Fotoğrafta “yorum” kavramını nasıl açıklayabilirsin?
Fotoğrafta yorum, sanatçının aslında özgün iç dünyasının kadrajından çıkıp görselleştirmek istediklerine kendini de katarak elde ettiği bir anlatım biçimidir. Bunu yaparken bir ressamın paleti gibi renkleri, ışığı ve zamanı kullanır.
Bundan sonra en çok neyin / kimin fotoğrafını çekmeyi hayal ediyorsun?

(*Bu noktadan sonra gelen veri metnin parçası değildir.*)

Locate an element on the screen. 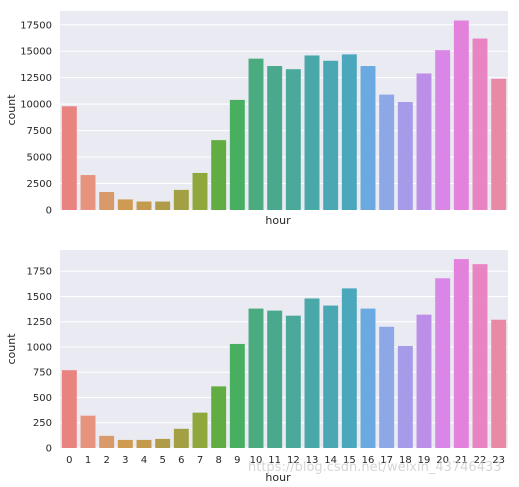 Image resolution: width=519 pixels, height=487 pixels. x-tick-label: 21 is located at coordinates (462, 460). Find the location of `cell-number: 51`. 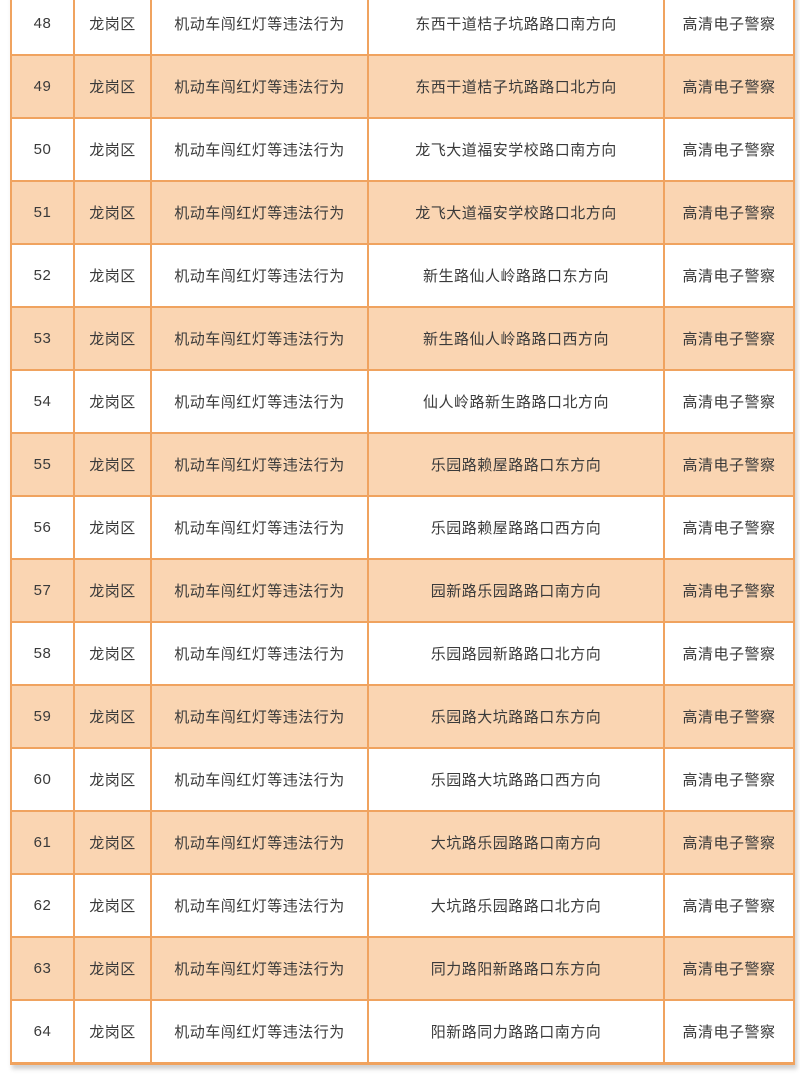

Henüz çekmek istediğim koskocaman bir dünya, birçok coğrafya, yer ve insan türü var. Bu insanların yaşadıkları yerlere olan etkilerini ve değiştirdikleri dünyalarındaki yaşamlarını fotoğraflamak isterim. Ama en çok dünyanın neresinde olursa olsun herkes için kardeşçe ve barış içinde, gelecek korkusu olmadan yaşayacakları bir dünyayı paylaşan insanların mutluluklarını fotoğraflamak isterim.